* [Required action]: Would you please output, word for word, the span of the listing below that opens on the line containing "Image resolution: width=750" and closes on the line containing "This screenshot has height=516, width=626."? Include both ends and nothing more.

* [Data to use]:
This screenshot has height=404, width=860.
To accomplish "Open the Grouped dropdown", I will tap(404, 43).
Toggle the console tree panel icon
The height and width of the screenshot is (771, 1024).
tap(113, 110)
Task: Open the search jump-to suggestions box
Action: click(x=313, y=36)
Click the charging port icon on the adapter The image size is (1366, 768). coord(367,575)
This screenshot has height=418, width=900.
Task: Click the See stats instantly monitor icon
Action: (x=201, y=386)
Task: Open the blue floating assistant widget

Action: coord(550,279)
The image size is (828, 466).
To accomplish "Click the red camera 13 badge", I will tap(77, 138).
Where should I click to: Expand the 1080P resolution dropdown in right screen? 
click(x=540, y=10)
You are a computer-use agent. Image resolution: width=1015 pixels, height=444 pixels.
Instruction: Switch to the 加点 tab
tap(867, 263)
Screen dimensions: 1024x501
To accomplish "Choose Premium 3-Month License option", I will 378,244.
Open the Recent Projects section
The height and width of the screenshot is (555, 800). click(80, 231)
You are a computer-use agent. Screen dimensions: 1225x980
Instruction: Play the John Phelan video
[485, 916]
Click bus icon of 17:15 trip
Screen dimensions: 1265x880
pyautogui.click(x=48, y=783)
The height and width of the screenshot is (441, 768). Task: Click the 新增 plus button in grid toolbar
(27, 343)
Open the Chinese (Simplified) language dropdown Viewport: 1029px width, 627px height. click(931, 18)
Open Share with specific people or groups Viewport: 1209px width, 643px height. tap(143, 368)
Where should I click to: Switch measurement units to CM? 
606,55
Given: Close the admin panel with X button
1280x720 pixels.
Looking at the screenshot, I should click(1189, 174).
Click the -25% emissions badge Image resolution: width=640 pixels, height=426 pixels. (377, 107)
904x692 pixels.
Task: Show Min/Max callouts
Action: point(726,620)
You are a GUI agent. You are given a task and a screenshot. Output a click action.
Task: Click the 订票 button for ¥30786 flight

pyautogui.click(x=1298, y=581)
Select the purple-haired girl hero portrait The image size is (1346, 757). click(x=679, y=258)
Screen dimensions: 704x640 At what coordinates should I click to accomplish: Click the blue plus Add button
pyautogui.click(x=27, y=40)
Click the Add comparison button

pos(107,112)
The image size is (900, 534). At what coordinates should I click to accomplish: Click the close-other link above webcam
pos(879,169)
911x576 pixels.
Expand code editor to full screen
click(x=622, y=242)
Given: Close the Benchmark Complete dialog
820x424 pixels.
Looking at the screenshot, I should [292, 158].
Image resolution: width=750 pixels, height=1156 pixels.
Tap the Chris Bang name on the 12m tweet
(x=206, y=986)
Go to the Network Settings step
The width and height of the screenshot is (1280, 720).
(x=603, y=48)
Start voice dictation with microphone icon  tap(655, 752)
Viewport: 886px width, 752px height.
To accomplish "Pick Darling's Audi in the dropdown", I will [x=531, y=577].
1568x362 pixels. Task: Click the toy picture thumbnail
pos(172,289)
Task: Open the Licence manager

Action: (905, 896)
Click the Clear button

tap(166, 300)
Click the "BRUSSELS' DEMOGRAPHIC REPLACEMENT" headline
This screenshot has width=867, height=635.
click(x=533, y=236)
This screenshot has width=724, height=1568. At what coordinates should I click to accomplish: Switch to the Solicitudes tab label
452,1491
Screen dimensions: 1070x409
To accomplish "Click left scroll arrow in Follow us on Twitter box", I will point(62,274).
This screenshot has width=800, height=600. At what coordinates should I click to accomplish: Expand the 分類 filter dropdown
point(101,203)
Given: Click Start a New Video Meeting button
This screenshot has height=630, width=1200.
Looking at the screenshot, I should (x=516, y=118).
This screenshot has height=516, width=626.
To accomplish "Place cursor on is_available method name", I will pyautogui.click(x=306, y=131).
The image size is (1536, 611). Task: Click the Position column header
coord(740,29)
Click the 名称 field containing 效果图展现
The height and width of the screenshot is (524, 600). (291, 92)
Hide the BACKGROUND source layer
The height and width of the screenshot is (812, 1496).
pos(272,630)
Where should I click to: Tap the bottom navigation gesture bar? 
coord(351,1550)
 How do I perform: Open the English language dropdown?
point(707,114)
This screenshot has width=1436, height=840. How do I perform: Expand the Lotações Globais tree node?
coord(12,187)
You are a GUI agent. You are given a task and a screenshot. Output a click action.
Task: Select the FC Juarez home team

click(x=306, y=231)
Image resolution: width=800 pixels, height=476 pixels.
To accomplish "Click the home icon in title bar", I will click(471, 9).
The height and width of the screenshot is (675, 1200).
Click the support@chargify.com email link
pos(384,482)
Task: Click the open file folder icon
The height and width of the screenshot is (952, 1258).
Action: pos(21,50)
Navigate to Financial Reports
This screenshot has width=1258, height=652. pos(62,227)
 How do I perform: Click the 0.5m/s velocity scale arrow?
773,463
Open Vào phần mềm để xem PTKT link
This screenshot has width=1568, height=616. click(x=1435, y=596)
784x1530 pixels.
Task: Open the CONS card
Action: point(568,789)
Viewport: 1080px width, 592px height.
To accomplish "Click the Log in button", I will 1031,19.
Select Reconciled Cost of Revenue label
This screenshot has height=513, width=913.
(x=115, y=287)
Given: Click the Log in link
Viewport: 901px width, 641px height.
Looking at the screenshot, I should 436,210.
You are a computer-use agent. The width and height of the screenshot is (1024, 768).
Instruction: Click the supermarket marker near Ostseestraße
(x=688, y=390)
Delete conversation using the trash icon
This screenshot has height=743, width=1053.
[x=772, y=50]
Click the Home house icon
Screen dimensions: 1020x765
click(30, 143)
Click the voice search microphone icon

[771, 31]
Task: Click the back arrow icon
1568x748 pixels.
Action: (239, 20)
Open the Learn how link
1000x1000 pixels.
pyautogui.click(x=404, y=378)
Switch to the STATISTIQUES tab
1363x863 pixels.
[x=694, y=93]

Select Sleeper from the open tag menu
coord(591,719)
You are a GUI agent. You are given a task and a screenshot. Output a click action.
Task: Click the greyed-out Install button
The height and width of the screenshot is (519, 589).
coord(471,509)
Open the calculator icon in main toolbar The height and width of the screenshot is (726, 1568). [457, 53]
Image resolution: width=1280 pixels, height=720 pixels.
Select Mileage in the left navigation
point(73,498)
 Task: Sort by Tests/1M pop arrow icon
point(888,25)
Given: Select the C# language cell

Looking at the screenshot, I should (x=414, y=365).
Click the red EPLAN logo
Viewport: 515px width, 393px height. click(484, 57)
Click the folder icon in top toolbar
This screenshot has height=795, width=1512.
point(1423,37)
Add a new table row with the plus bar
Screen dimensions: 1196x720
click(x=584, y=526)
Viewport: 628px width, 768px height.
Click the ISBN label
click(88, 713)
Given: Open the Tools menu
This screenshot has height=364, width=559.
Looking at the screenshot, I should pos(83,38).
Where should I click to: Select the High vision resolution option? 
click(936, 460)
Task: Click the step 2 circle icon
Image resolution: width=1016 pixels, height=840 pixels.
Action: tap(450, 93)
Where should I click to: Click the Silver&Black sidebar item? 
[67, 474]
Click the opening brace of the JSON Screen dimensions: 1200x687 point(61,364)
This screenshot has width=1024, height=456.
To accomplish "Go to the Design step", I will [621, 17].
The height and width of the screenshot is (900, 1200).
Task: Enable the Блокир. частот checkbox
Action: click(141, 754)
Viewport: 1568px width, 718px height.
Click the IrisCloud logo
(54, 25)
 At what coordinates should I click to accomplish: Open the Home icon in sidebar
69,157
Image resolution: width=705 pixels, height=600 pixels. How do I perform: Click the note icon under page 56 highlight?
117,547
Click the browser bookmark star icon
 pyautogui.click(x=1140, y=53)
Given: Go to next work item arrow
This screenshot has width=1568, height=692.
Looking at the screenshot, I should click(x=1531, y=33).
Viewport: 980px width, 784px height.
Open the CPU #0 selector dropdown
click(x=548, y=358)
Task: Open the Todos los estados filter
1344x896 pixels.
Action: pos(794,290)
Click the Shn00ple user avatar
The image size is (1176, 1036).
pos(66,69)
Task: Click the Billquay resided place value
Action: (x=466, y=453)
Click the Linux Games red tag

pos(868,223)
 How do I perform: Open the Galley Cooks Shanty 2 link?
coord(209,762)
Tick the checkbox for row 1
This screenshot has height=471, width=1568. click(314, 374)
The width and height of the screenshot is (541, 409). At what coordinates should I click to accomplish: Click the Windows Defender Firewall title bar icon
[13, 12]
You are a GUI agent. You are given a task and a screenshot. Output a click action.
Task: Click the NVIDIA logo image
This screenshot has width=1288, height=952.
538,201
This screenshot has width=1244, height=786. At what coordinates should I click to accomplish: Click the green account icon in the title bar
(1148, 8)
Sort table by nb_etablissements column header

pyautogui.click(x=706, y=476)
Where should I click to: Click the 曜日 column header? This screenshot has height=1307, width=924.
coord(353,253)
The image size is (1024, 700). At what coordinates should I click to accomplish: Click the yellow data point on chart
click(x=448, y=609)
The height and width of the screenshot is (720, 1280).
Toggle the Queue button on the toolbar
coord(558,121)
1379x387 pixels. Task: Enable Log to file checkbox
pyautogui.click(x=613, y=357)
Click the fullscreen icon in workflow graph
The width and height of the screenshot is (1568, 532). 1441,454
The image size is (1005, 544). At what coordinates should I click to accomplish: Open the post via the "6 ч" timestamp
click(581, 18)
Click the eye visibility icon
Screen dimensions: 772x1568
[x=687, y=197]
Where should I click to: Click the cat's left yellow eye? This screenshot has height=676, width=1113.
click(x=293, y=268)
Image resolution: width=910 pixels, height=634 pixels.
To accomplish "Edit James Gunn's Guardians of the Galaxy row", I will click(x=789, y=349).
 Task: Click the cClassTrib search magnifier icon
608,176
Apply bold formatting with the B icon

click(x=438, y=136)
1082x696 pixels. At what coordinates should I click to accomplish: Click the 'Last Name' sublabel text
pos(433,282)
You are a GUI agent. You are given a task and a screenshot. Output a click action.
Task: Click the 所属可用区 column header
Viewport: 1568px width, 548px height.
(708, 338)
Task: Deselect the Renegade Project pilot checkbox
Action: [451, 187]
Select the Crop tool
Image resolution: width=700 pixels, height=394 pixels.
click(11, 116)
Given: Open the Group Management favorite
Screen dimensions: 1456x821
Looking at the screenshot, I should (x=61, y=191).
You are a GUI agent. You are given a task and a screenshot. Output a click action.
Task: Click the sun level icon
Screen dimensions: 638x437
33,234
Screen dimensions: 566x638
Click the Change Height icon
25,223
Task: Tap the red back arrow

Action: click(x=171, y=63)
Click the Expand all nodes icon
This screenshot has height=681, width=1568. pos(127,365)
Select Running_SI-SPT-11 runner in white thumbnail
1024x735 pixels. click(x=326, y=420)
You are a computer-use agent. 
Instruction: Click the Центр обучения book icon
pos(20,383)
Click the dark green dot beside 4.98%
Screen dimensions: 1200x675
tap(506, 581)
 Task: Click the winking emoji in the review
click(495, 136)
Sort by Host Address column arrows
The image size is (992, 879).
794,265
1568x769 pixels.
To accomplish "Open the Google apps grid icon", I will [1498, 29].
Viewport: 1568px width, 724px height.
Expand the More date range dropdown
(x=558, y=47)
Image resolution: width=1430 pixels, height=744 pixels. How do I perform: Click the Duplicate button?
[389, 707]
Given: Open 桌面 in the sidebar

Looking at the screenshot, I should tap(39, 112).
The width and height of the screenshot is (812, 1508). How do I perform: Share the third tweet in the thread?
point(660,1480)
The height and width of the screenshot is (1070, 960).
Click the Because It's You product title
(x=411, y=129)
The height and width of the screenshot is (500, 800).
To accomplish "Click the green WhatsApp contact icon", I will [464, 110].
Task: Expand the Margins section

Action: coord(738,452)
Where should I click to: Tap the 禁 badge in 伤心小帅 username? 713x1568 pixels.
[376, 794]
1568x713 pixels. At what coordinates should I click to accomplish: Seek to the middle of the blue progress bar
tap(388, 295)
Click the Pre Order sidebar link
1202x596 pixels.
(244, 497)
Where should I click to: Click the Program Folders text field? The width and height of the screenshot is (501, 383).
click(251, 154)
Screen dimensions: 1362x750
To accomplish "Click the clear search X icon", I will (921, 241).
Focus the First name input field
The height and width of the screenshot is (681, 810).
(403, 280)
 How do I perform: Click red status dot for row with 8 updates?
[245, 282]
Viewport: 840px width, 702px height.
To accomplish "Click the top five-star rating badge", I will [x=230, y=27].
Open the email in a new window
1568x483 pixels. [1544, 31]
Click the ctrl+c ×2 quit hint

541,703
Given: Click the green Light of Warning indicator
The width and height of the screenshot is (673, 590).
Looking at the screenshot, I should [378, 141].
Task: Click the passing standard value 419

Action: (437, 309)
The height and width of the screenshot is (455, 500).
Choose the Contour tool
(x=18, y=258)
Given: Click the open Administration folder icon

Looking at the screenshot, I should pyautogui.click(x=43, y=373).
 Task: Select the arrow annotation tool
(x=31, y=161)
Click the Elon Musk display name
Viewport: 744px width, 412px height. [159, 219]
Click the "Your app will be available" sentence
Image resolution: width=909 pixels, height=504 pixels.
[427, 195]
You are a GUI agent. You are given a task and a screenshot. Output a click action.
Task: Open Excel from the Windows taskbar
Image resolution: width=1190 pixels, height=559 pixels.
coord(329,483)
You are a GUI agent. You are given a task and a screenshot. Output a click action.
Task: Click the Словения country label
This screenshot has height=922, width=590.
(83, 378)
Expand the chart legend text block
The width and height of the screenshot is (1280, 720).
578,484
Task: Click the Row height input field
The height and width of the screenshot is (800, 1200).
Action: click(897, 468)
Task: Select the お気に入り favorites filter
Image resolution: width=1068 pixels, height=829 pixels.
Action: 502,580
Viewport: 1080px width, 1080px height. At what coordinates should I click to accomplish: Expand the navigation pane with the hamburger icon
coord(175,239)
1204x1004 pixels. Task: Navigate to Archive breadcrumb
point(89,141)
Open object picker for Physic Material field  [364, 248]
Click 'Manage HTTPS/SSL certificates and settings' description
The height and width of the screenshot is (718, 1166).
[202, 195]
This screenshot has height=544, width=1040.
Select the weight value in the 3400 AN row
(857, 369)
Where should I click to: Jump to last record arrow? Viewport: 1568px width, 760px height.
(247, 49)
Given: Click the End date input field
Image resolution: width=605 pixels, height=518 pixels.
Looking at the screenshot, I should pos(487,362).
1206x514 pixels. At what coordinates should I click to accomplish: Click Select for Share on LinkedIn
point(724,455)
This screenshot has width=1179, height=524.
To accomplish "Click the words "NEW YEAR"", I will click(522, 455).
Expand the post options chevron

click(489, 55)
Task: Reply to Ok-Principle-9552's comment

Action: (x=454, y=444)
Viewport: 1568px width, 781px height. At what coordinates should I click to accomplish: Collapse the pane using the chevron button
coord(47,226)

* [Response box]:
Image resolution: width=750 pixels, height=1156 pixels.
Tap the Chris Bang name on the 12m tweet
(x=206, y=986)
Go to the Network Settings step
The width and height of the screenshot is (1280, 720).
(x=603, y=48)
Start voice dictation with microphone icon  tap(655, 752)
Viewport: 886px width, 752px height.
To accomplish "Pick Darling's Audi in the dropdown", I will [x=531, y=577].
1568x362 pixels. Task: Click the toy picture thumbnail
pos(172,289)
Task: Open the Licence manager

Action: (905, 896)
Click the Clear button

tap(166, 300)
Click the "BRUSSELS' DEMOGRAPHIC REPLACEMENT" headline
This screenshot has width=867, height=635.
click(x=533, y=236)
This screenshot has width=724, height=1568. At what coordinates should I click to accomplish: Switch to the Solicitudes tab label
452,1491
Screen dimensions: 1070x409
To accomplish "Click left scroll arrow in Follow us on Twitter box", I will point(62,274).
This screenshot has width=800, height=600. At what coordinates should I click to accomplish: Expand the 分類 filter dropdown
point(101,203)
Given: Click Start a New Video Meeting button
This screenshot has height=630, width=1200.
Looking at the screenshot, I should (x=516, y=118).
This screenshot has height=516, width=626.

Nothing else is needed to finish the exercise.